Promoting your mission is the prime objective of a nonprofit organization. But because we’re often so preoccupied with business strategies and marketing elements, employers tend to neglect one key internal variable—the importance of employee retention.
Losing an employee results in decreased productivity, lost revenue, and excess time spent rehiring and retraining replacements. Since for-profit organizations often offer higher salaries, nonprofits must work twice as hard to actively and consistently engage their employees.
Rather than solely relying on typical motivational tools, such as office parties or bonuses, one must address the multitude of variables that could impact an employee’s job experience.
Here are 5 simple steps that can help increase retention rates.
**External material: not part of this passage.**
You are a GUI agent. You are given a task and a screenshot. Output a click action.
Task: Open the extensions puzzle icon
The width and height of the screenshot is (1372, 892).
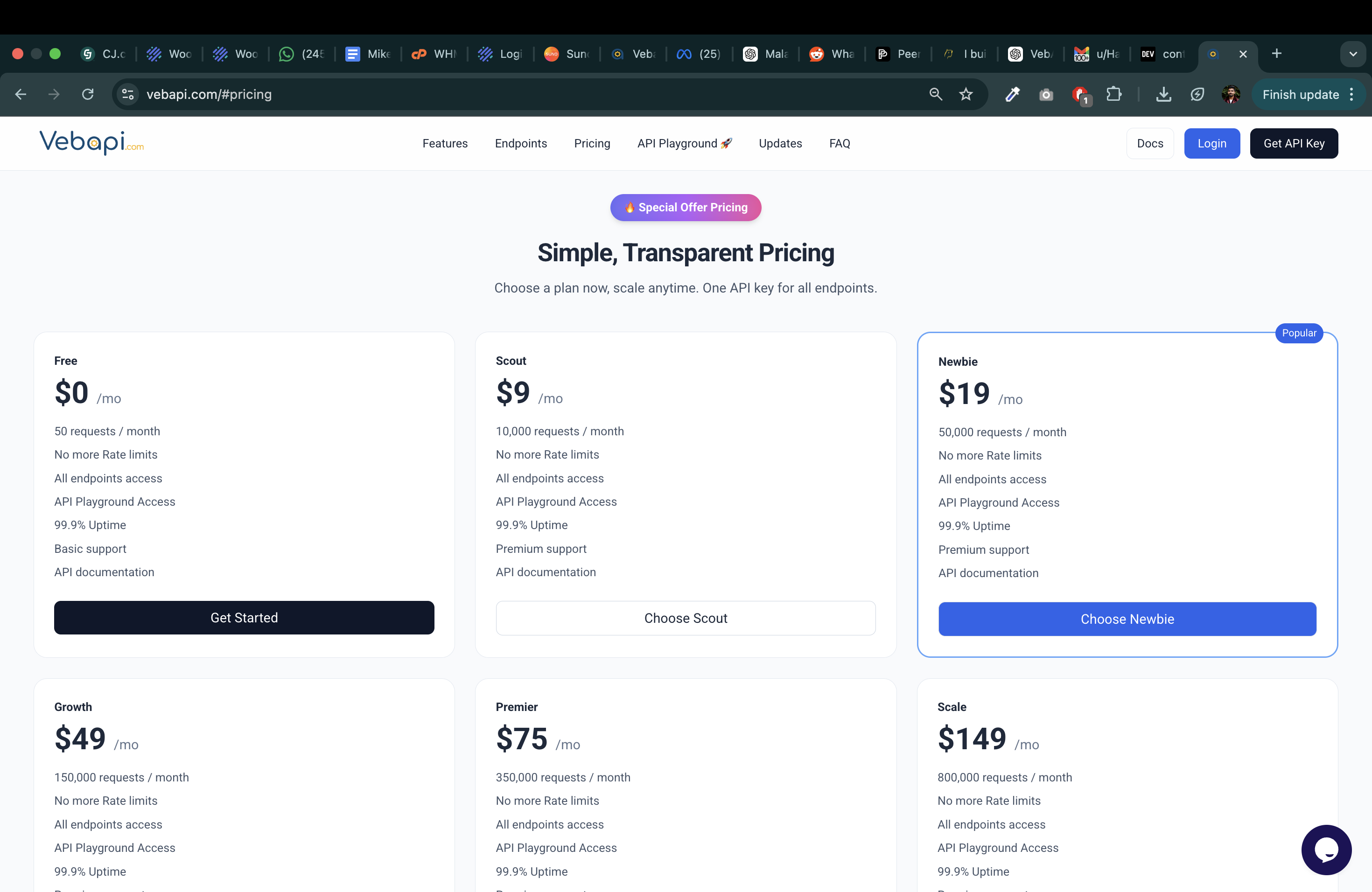coord(1114,95)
- Be clear during the recruitment process. Before job candidates even get the job, specify what the expected responsibilities are and describe what the overall work atmosphere entails. If someone knows exactly what they’re signing up for, the odds of them staying are significantly greater.
- Create a 90 day plan. Have a decisive evaluation plan, broken down into ongoing time frames. Be sure to check in with new employees on a fairly regular basis in order to gage their strengths, weaknesses, and personalities.
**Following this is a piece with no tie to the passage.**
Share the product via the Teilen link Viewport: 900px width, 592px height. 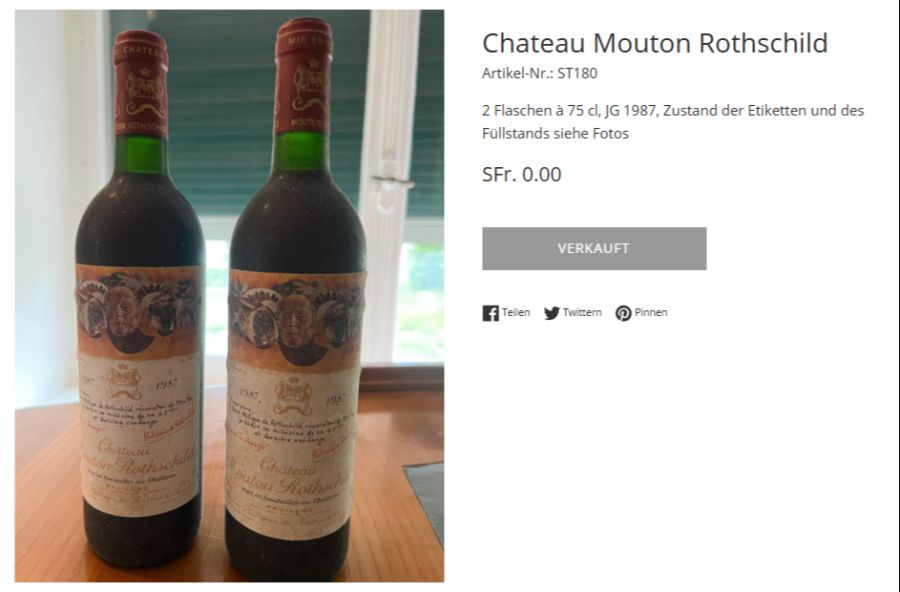(x=515, y=313)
- Set realistic expectations. While you’re aiming for a smaller turnover rate, don’t shoot for 0%. Retain your strongest employees, but don’t be afraid to say goodbye to the weakest performers. Remember, the goal is toretain the strongest team possible in order to effectively promote your mission.
- Engage and interact with your employees. Develop a good relationship with your employees. Give your workers consistent feedback and don’t forget to commend them on their great job performances. When employees feel engaged, they are likely to be more driven and committed to their organizations.
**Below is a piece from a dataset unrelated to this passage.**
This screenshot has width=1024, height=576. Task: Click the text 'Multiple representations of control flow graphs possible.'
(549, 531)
- Play it safe—prepare for the worst. Since some employee departures are inevitable, recognize potential skill loss. Be sure to train invaluable skills to multiple employees so your organization doesn’t suffer if someone chooses to leave. Make sure your staff is well-rounded and prepared for any unpredictable turnover.
Having good retention requires a multifaceted plan. Retaining employees is a 365-day practice. Through consistency and overall engagement, nonprofit employers can maintain a positive, reliable work environment for everyone.
This snowball effect of employee efficiency and happiness is imperative for a nonprofit’s mission advancement and maintaining high retention rates.